EXERCISE INPUT:
___

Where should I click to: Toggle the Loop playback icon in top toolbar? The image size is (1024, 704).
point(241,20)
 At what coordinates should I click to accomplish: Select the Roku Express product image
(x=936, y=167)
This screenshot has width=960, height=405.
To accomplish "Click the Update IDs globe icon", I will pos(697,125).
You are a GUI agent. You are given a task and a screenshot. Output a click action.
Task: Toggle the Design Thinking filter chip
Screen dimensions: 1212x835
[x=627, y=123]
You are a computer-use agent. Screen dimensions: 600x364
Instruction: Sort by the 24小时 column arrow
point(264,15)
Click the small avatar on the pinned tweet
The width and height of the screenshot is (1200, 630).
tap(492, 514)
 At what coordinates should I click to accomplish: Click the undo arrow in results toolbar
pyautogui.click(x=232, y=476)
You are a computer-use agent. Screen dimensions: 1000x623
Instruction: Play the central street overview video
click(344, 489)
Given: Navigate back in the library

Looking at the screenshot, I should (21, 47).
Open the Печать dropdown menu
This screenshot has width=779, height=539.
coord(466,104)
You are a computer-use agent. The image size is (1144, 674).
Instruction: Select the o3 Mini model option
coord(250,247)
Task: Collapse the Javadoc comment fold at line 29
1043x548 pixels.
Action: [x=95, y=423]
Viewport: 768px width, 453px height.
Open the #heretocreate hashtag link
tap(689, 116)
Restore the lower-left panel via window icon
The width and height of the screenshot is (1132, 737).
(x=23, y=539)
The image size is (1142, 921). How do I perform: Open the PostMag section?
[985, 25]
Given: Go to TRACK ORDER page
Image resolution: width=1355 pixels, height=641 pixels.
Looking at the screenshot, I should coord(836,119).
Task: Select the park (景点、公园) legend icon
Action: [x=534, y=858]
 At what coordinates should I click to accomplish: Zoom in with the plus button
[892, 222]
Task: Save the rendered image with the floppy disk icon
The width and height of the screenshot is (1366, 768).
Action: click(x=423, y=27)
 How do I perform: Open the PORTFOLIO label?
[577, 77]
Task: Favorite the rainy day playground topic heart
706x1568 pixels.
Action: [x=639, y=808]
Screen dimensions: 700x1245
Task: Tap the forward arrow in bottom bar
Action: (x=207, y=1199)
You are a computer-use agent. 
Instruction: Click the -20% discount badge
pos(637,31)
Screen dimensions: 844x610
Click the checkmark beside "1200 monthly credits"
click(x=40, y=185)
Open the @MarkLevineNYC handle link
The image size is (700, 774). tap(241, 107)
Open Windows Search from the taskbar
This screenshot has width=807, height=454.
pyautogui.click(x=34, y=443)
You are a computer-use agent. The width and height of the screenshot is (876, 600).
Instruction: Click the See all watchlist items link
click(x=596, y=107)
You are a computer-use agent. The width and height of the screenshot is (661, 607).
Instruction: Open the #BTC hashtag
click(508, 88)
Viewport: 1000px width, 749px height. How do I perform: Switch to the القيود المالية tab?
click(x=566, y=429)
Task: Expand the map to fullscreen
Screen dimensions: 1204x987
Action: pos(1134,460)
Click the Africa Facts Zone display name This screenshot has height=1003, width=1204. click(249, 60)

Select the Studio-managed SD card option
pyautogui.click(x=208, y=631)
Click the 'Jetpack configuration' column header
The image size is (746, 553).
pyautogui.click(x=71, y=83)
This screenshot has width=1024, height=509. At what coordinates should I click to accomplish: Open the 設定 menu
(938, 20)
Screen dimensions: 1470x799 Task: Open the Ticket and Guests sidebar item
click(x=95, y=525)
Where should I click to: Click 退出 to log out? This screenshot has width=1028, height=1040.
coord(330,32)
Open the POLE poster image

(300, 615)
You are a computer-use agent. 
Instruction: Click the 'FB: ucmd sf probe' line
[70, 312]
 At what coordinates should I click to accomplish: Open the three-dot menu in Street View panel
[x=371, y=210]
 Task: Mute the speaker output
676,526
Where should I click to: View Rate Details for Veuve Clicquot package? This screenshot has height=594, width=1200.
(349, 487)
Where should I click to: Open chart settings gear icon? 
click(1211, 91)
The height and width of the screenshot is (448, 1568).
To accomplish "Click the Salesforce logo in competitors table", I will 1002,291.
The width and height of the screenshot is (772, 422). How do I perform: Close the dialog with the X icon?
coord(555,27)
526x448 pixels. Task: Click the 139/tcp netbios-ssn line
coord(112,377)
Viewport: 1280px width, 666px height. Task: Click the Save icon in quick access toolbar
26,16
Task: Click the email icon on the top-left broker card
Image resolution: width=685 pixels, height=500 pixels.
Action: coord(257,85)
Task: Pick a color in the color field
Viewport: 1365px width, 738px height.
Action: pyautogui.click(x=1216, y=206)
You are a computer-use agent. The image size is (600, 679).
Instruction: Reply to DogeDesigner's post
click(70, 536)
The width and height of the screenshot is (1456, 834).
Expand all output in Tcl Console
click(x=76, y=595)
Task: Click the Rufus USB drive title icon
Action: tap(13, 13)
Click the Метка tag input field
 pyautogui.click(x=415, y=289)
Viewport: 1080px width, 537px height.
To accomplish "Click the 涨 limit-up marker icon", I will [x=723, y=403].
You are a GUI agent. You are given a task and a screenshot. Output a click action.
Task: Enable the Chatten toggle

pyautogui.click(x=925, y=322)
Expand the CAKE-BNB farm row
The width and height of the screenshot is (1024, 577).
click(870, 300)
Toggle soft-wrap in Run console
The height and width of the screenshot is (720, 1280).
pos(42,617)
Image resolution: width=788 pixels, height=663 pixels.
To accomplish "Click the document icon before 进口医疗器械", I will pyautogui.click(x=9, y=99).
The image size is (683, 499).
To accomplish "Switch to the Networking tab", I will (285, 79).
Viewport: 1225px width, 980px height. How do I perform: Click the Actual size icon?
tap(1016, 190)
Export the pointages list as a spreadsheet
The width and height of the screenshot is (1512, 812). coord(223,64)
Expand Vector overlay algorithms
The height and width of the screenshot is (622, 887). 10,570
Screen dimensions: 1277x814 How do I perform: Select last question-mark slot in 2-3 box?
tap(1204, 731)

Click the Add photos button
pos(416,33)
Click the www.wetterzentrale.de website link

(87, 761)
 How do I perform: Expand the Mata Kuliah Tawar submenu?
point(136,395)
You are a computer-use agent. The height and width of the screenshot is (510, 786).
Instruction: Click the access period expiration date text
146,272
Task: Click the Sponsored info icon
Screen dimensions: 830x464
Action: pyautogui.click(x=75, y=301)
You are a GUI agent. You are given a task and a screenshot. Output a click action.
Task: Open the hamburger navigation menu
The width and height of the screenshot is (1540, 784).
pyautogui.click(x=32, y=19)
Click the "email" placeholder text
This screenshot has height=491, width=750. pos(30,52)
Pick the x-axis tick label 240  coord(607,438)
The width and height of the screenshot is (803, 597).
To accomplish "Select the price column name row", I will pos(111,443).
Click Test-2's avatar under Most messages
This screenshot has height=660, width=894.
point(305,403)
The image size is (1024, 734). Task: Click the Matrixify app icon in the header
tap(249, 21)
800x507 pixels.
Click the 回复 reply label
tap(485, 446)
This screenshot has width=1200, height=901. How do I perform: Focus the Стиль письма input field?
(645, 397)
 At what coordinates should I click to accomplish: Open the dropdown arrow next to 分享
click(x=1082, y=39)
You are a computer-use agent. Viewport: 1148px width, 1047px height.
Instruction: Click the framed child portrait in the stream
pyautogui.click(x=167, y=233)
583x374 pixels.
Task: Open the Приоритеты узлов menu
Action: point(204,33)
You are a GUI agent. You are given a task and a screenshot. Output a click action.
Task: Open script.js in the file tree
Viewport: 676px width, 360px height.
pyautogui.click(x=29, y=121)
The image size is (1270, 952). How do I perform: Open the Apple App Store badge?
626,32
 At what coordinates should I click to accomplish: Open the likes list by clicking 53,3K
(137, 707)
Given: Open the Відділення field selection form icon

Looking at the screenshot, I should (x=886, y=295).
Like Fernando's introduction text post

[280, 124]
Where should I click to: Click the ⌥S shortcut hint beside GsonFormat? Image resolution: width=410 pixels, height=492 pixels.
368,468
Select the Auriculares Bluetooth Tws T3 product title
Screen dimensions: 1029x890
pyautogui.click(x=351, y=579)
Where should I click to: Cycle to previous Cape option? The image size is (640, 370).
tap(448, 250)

___

TO DO:
Only lines holding the word "name" belong in the answer; copy all of them from the records.

ANSWER SECTION:
Click the Africa Facts Zone display name This screenshot has height=1003, width=1204. click(249, 60)
To accomplish "Select the price column name row", I will pos(111,443).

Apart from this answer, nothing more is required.